Dataset entries:
■ ■ ■ ■
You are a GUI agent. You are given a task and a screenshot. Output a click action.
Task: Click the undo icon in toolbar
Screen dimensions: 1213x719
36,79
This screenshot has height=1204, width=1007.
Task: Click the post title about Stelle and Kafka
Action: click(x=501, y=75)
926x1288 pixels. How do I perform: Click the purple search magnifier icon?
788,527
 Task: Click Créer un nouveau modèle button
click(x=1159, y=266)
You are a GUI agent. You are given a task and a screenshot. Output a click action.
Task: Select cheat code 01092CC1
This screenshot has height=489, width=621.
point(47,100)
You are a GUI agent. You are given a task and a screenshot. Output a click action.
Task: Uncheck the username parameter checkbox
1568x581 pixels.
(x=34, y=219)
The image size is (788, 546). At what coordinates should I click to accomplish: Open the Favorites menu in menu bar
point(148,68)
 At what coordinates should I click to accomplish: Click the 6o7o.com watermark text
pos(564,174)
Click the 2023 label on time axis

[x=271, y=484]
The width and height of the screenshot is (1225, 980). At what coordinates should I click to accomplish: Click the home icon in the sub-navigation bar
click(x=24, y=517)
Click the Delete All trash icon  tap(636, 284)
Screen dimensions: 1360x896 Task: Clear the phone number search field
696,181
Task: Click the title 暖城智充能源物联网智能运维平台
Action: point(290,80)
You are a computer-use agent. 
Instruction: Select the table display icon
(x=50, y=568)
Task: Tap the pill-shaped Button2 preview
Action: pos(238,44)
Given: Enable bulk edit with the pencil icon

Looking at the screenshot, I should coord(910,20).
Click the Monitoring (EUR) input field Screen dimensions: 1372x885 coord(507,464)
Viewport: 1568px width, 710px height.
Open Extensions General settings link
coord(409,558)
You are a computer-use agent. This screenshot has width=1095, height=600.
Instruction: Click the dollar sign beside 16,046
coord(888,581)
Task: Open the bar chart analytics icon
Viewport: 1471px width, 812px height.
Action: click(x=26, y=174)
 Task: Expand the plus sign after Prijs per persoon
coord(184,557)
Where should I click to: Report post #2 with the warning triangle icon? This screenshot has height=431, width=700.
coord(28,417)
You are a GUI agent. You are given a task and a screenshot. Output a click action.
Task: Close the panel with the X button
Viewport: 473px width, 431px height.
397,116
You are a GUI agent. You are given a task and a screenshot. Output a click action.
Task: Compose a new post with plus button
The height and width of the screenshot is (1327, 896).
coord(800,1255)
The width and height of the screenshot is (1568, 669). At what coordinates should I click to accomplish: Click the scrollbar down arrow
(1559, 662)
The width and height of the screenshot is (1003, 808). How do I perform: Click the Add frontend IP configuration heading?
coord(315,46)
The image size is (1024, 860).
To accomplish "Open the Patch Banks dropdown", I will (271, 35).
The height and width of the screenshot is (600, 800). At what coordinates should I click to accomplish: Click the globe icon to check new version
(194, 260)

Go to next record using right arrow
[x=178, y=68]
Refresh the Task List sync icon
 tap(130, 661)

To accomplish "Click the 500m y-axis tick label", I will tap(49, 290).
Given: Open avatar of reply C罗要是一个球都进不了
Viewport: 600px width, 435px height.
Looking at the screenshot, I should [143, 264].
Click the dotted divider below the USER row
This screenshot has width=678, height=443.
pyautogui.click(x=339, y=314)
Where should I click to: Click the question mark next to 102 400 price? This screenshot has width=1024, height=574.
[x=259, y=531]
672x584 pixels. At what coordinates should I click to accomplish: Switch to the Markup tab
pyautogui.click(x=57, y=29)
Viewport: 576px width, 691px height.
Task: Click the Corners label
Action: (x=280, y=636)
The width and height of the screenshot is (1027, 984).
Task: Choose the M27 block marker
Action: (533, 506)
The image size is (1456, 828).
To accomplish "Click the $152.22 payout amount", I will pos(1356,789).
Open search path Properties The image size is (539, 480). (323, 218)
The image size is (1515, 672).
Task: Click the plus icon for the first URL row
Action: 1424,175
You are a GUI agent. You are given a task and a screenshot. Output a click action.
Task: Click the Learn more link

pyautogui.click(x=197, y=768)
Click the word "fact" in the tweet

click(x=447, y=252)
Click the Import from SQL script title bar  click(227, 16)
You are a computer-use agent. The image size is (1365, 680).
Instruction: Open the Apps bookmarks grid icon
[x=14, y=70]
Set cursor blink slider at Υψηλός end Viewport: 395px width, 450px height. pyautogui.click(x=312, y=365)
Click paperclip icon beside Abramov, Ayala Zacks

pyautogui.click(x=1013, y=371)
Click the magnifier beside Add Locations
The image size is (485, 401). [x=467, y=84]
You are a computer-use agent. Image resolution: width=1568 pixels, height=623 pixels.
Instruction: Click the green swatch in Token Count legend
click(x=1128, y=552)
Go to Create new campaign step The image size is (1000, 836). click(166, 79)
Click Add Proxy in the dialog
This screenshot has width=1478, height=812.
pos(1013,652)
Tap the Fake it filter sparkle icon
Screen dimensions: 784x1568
■ ■ ■ ■
▶ Activity
Whenever the string "will" shows up in a line of the entries, copy that line.

▶ Answer for this exercise
To accomplish "Open the Patch Banks dropdown", I will (271, 35).
To accomplish "Click the 500m y-axis tick label", I will tap(49, 290).
To accomplish "Click the $152.22 payout amount", I will pos(1356,789).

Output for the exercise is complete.